(Stored records)
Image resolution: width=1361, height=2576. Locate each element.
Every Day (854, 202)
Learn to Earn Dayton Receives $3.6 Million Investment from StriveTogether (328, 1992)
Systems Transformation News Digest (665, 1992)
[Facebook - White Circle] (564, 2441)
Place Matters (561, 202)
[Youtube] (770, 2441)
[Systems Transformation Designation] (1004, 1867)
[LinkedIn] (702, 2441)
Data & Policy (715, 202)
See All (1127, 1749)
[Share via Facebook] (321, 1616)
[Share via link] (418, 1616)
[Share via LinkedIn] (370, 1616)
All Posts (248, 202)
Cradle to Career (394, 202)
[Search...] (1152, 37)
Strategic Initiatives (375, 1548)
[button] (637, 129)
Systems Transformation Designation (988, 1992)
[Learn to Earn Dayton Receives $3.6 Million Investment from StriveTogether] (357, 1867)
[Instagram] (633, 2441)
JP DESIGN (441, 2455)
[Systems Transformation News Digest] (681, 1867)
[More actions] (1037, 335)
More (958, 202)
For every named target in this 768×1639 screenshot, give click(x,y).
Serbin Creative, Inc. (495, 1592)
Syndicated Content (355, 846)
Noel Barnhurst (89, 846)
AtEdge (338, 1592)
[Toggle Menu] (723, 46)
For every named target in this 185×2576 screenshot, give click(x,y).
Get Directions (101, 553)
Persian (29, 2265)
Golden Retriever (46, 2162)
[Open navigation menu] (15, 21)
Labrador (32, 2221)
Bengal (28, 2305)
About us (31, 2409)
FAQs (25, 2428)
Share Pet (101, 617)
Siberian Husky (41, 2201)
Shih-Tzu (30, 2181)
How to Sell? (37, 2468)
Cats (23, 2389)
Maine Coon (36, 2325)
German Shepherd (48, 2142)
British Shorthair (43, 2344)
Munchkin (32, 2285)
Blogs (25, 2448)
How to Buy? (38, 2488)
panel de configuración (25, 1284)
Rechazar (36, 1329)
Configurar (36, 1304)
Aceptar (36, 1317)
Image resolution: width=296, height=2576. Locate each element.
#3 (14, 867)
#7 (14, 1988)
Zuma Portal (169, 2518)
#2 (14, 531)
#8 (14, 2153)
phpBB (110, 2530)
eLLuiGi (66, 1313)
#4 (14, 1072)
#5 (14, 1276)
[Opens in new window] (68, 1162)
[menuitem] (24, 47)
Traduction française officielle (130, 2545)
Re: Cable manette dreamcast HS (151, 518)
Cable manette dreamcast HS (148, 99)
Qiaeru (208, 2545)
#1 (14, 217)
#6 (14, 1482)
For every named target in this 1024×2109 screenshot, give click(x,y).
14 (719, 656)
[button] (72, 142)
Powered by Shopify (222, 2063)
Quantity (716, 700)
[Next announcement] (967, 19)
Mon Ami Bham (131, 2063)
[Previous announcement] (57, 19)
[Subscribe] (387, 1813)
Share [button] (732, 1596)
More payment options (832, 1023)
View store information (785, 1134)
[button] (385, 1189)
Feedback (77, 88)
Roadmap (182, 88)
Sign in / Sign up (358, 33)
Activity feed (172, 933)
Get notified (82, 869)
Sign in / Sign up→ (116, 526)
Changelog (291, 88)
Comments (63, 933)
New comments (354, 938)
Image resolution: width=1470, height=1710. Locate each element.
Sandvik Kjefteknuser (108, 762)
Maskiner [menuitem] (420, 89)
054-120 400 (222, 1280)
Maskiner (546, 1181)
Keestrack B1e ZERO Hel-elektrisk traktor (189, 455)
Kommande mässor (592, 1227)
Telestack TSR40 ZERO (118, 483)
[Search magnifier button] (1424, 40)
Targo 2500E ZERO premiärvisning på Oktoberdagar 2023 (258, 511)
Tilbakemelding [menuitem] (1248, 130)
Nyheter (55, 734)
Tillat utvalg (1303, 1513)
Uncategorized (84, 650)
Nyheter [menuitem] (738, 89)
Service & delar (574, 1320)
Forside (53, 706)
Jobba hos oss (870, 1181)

## [What is expected]
Every line above that contains the word "Transformation" should be reported.

## [Reply]
Systems Transformation News Digest (665, 1992)
[Systems Transformation Designation] (1004, 1867)
Systems Transformation Designation (988, 1992)
[Systems Transformation News Digest] (681, 1867)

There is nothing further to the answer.